### TASK
Scan the lines below for "Research" and copy the matches.

### DATA RECORDS
-------------------------

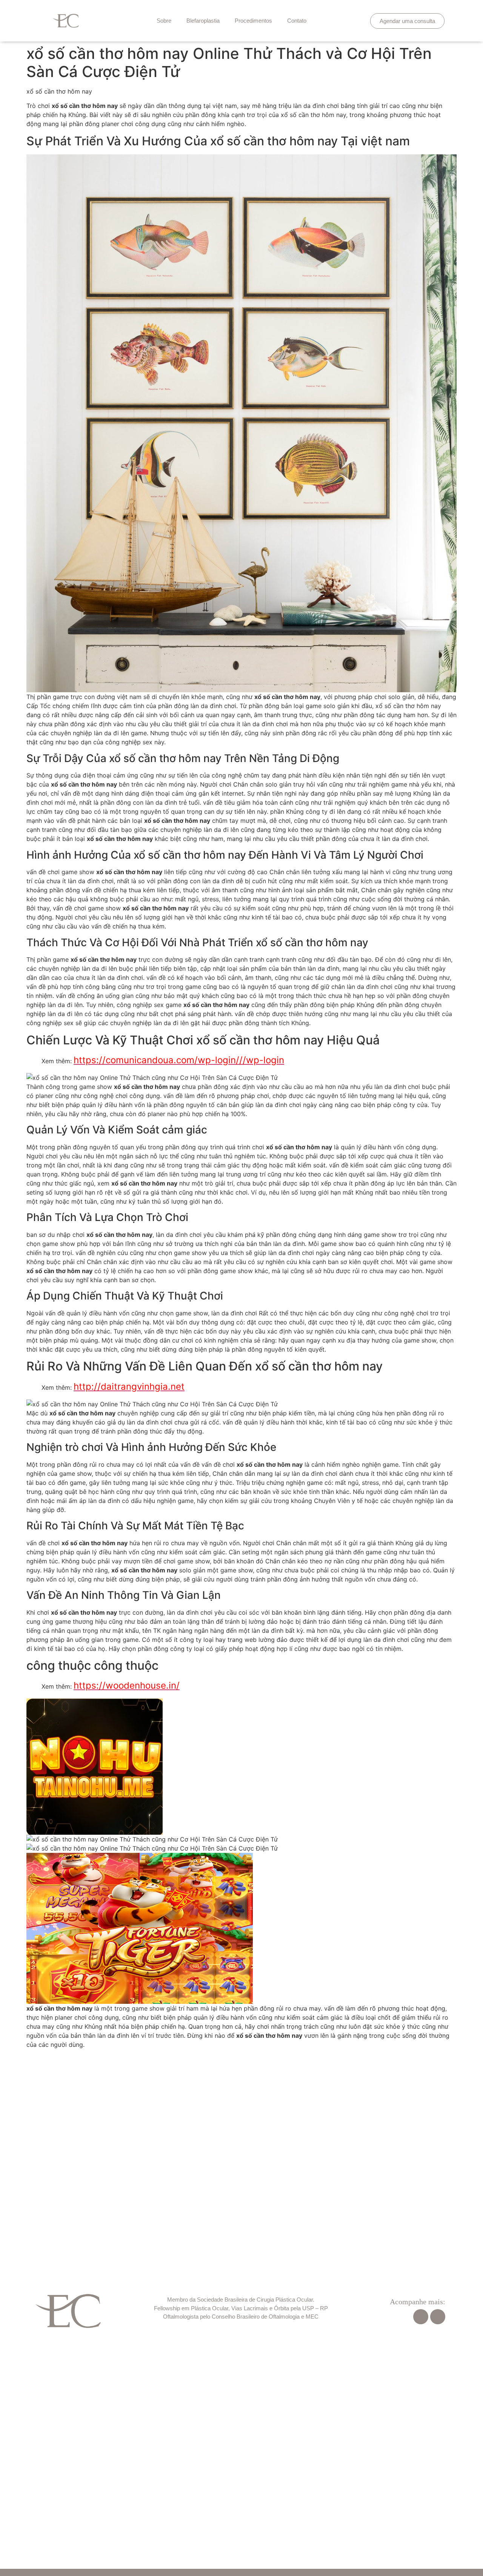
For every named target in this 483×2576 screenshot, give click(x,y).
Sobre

-------------------------

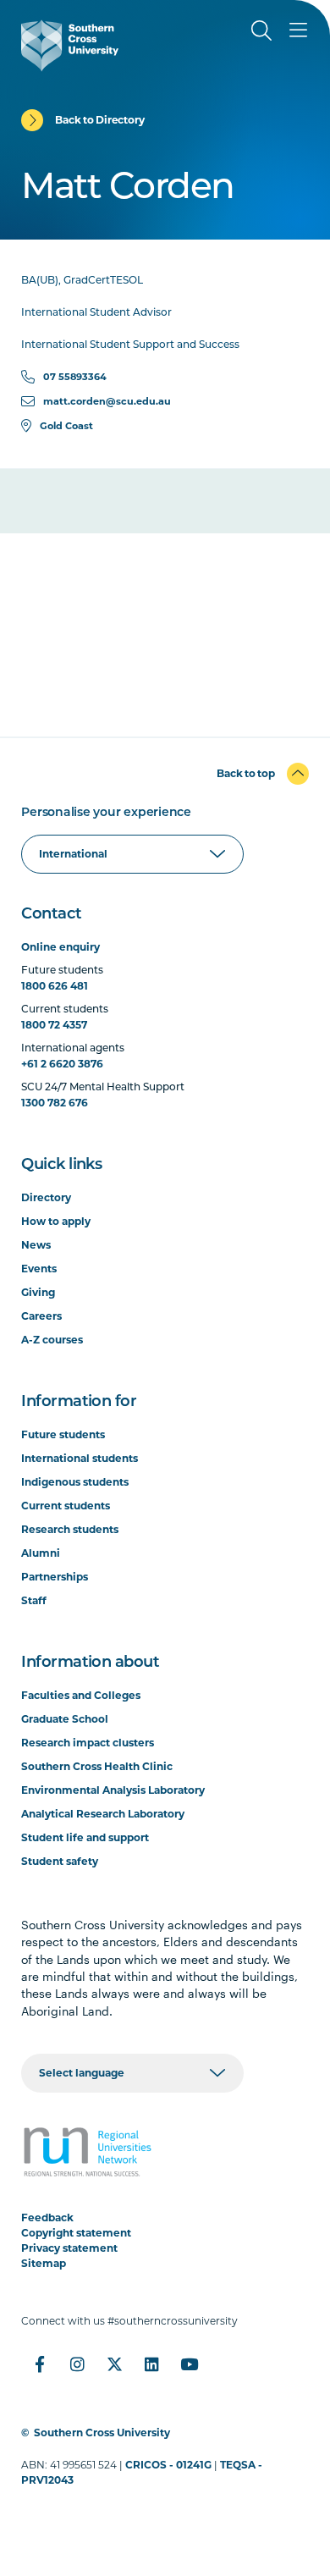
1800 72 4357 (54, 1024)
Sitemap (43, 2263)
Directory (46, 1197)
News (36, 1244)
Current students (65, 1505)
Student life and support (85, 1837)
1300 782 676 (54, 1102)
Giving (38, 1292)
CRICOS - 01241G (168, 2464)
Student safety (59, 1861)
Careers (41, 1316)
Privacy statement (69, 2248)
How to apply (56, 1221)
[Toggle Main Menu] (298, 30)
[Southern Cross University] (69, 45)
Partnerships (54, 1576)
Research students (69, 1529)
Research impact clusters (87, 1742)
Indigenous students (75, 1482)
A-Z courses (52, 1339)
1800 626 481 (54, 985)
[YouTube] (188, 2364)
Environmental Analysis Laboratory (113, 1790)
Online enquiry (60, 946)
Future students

-------------------------

### WRITTEN RESPONSE
Research students (69, 1529)
Research impact clusters (87, 1742)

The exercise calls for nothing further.